Sunscreens and Photoaging: A Review of Current Literature

Linna L. Guan; Henry W. Lim; Tasneem F. Mohammad

Disclosures

Am J Clin Dermatol. 2021;22(6):819-828. 

In This Article

Electromagnetic Radiation and Photoaging

Solar UV radiation (UVR) consists of UVA (320–400 nm), UVB (280–320 nm), and UVC (100–280 nm). UVA is further categorized as UVA1 (340–400 nm) and UVA2 (320–340 nm). UVC is the shortest wavelength and considered the most damaging type of UVR. However, it is completely absorbed by the ozone and does not reach the earth's surface.[6]

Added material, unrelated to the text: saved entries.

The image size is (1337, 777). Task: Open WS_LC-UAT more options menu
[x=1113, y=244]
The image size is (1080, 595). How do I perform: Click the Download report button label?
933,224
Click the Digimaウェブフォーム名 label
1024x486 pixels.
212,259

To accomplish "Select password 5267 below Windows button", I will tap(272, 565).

UVB is the major portion of UVR that induces sunburns or UV-induced erythema. It is known to be significantly more erythemogenic than UVA.[6] For example, for skin phototype I, the minimal erythema dose for UVB is 20–40 mJ/cm2, whereas that for UVA is 20–40 J/cm2. Although UVB accounts for approximately 6% of all UVR that reaches the earth's surface, it is more cytotoxic than UVA, causing direct DNA damage through photon absorption in the form of cyclobutane pyrimidine dimers (CPDs) or 6,4-photoproducts that eventually induce mutagenesis and skin cancers.[7,8] UVB has been shown to be highly associated with the development of squamous cell carcinomas.[9] Additionally, even suberythemal doses of UVB have been shown to induce CPD formation and therefore increased p53 expression as cells undergo apoptosis or repair.[10] UVB has also been shown to induce matrix metalloproteinases (MMPs), reactive oxygen species (ROS), and elastases involved in photoaging.[11]

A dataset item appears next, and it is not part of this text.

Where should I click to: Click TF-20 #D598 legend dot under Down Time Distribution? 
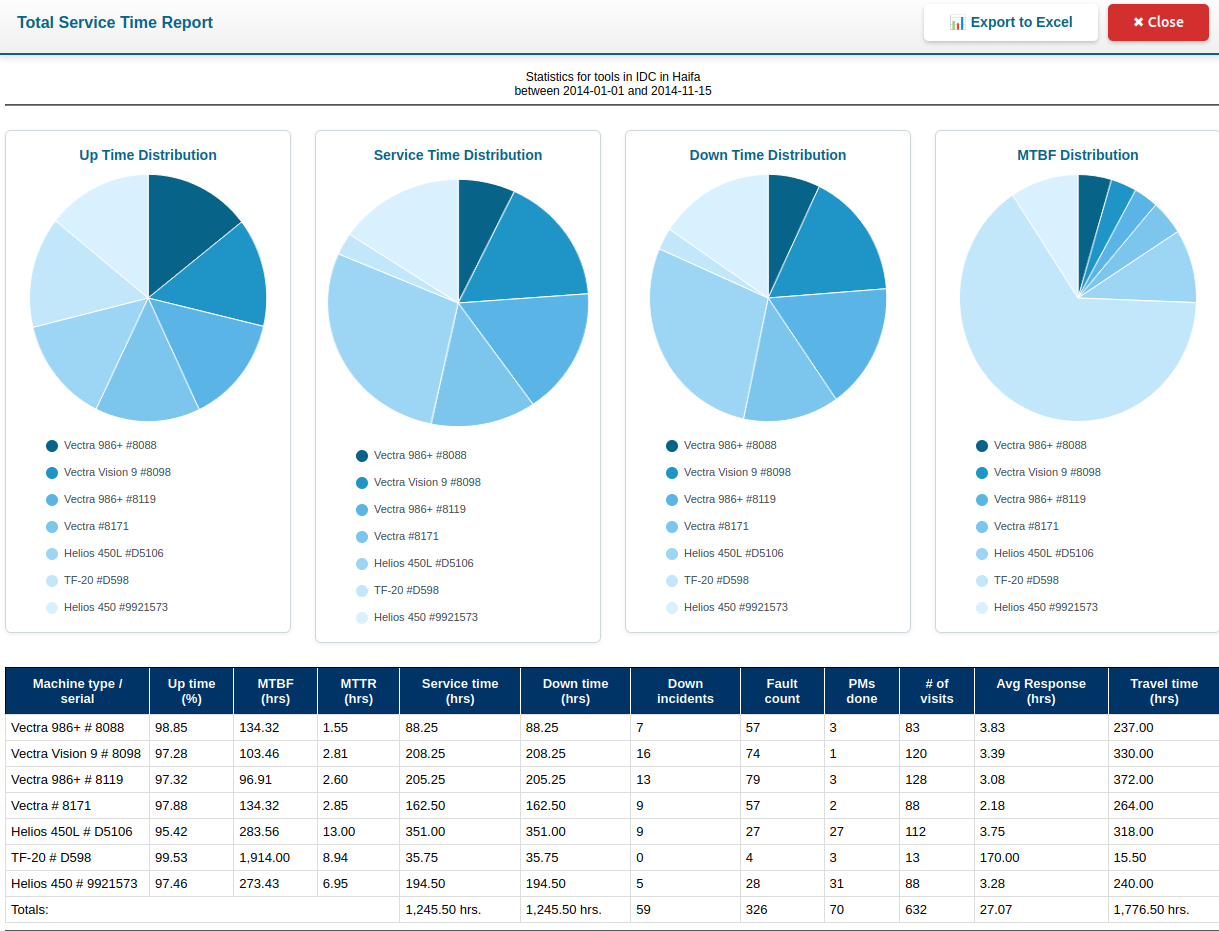671,580
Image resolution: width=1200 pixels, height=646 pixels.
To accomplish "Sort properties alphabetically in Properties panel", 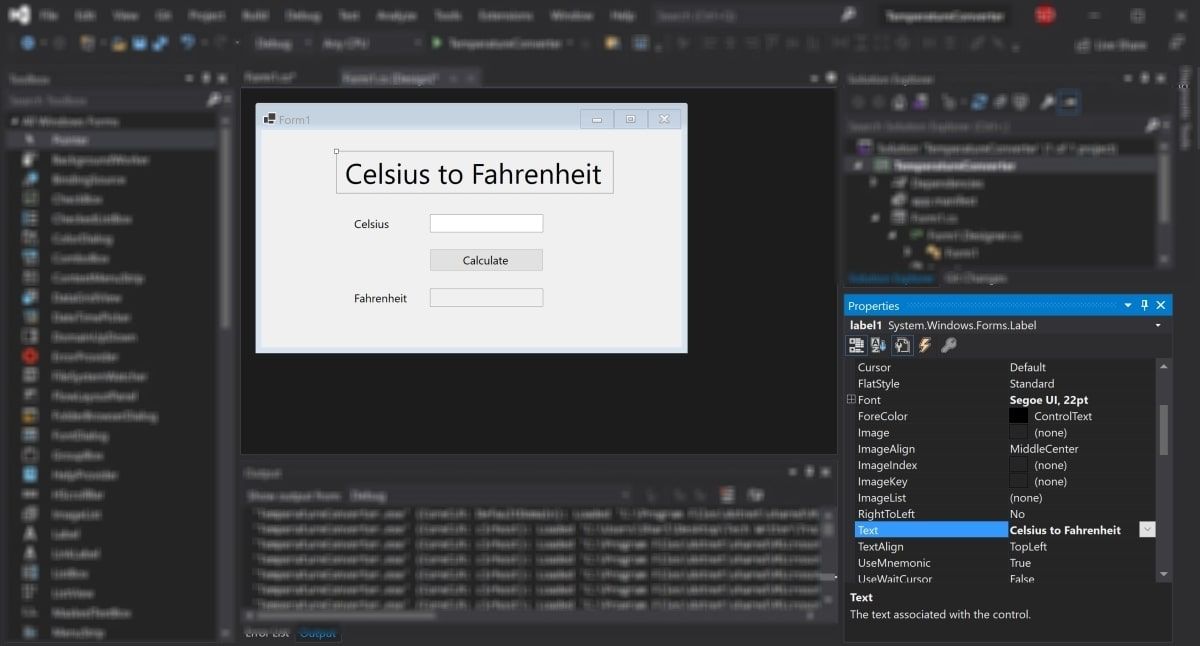I will coord(878,345).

UVB is predominantly absorbed by the skin's epidermis, whereas UVA has a longer wavelength and therefore deeper dermal penetration, making it the primary driver of photoaging.[12] Although UVA is lower in energy than UVB, it is approximately 20 times more abundant in the earth's atmosphere and is not blocked by glass.[13] The ratio of UVB/UVA varies by season.[14] Studies of UVA on skin models demonstrated that UVA caused the induction of apoptosis in dermal fibroblasts and increased MMP levels, which are enzymes involved in collagen degradation.[12,15] Additionally, repeat exposure to UVA on in vivo human skin induced elevated markers of photoaging, such as ferritin and lysozyme, which are involved in the oxidative stress response and elastin degradation, respectively.[16] In a study looking at asymmetric UVA exposure of the face, chronic exposure to UVA significantly affected the clinical level of wrinkling and roughness of the skin.[17] Furthermore, in a study of 22 participants exposed to multiple sessions of low-dose UVA1, increasing levels of MMP-1 and MMP-3 were observed in a dose-dependent response in the dermis, further highlighting the role of UVA in collagen breakdown and photoaging.[13] In skin of color, UVA has been shown to induce irregular spotty pigmentation associated with photoaging.[12]

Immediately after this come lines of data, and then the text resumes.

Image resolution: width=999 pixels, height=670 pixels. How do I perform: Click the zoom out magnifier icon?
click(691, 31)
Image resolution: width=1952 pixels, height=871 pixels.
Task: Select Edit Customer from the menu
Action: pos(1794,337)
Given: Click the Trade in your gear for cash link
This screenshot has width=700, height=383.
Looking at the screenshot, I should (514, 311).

However, the effects of UVA and UVB are not always distinct, as overlapping cutaneous biologic effects have been observed. UVA has been shown to induce CPDs through ROS generated by photo-activation of UVA-absorbing molecules (chromophores) in the skin such as riboflavin, porphyrins, and heme-containing proteins.[18] Similarly, UVB has also been shown to induce dermal fibroblast senescence.[19]

There is increasing evidence that infrared light (IR; 700 nm–1 mm) and VL (400–700 nm), predominantly in the blue light range (380–455 nm), play a role in photodamage and photoaging. Studies have demonstrated that VL can independently generate ROS, proinflammatory cytokines, and MMP-1 expression and potentiate the effects of UVR.[20–23] Effects of photoaging have also been observed with irradiation of skin within the UV/VL boundary region (385–405 nm), demonstrating differential expression of genes involved in inflammation, oxidative stress, and photoaging when compared with nonirradiated skin.[24] Likewise, in vivo skin irradiated with IR and VL has shown significantly increased MMP-1 and MMP-9 expression and decreased type I procollagen expression, implicating IR and VL light in the degradation of dermal collagen.[25] Moreover, studies have demonstrated that there is a synergistic relationship between even small amounts of UVA1 and VL in the induction of increased and prolonged pigmentation.[21,26] This suggests that VL and IR may play a significant but underreported role in photoaging and dyspigmentation.

Although the exact mechanisms are not yet fully understood, increasing literature indicates a need for photoprotection against the broad spectrum of electromagnetic radiation (UV, VL, and IR) to prevent photoaging.